The act, which was included within a federal $900 billion year-end spending bill, promises to end the era of widespread doping of horses in Thoroughbred racing. The legislation includes a ban on race-day doping and the establishment of a uniform national standard for rules and regulations for U.S. horseracing overseen by the U.S. Anti-Doping Agency.
“We don’t allow doping of athletes in cycling, baseball, and other professional sports,” said Wayne Pacelle, president of Animal Wellness Action. “It’s should be a no-brainer to forbid this form of cheating and dangerous treatment of horses in American Thoroughbred racing, too.”
The doping of American racehorses has been the subject of congressional attention over the past five years with hundreds of horses dying on racetracks weekly, and the indictment of 37 trainers and veterinarians in March of 2020.
The bill has the support of Animal Wellness Action (AWA), the Animal Wellness Foundation (AWF), Horses for Life Foundation, the American Horse Protection Society, the Center for a Humane Economy, and key players throughout the horse racing industry, including all three Triple Crown racetracks. Churchill Downs, which runs the Kentucky Derby, is the most recent corporation to get on board.
“The signing of the Horseracing Integrity and Safety Act is the greatest gain for horse protection in half a century, will put the welfare of the horses at the center of the enterprise, and put the sport on a level playing field that aligns with the rest of the world,” said Marty Irby, executive director at Animal Wellness Action.
The effort continues to enjoy the support of the Coalition for Horse Racing Integrity (CHRI), which includes The Jockey Club, the Breeders Cup, Keeneland Racecourse, the New York Racing Association, The Stronach Group, the Thoroughbred Owners & Breeders Association, the Water Hay Oats Alliance, U.S. Harness Racing Alumni Association, and Animal Wellness Action.
The law establishes an independent and self-regulatory nonprofit organization, Horseracing Integrity and Safety Authority (HISA), to create uniform performance and safety standards; develop and implement both a horseracing anti-doping and medication control program; and a racetrack safety program. The horseracing industry, not the federal government, will be responsible for funding the organization.
Furthermore, the organization will be required to create a set of uniform anti-doping rules, including lists of prohibited substances and methods, protocols around the administration of permitted substances and laboratory testing accreditation and protocols.
Lastly, HISA will also create a racetrack safety program, consisting of a uniform set of training and racing safety standards and protocols to protect the health and safety of racehorses and jockeys.
Standards include racetrack design and maintenance, oversight of human and equine injury reporting and prevention and procedures for undertaking investigations at racetrack and non-racetrack facilities related to safety violations.

SUPPLIED INFORMATION:

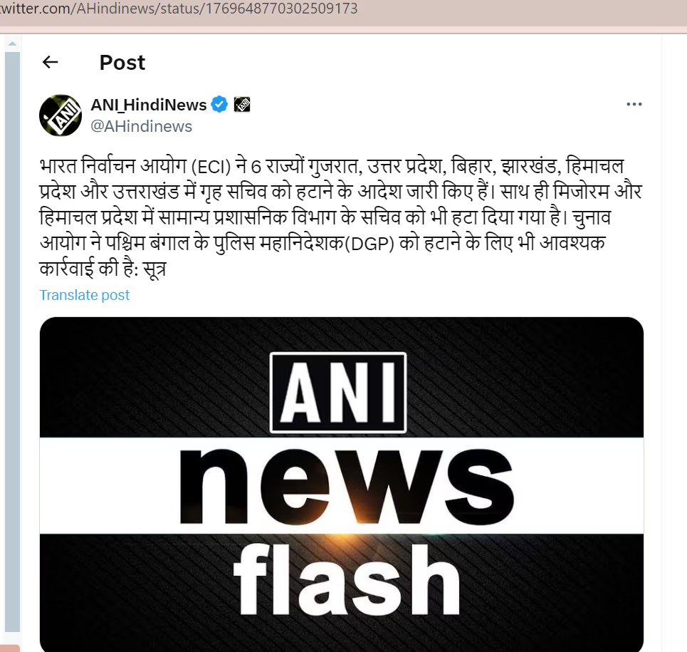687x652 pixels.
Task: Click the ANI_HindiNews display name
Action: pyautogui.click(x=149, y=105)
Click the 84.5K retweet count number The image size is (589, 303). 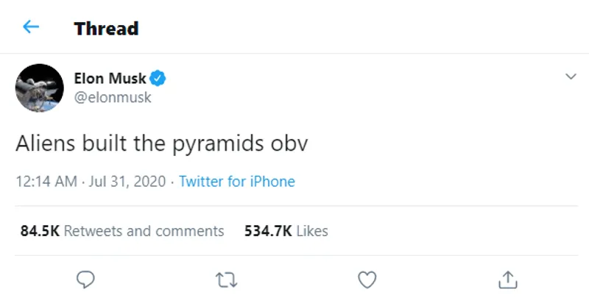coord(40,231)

TASK TO CARRY OUT:
Copy out the passage on the Horseracing Integrity and Safety Act word for word, beginning at the words "The doping of" and stopping after "March of 2020.". None of the material is needed here.

RESPONSE FOR THIS EXERCISE:
The doping of American racehorses has been the subject of congressional attention over the past five years with hundreds of horses dying on racetracks weekly, and the indictment of 37 trainers and veterinarians in March of 2020.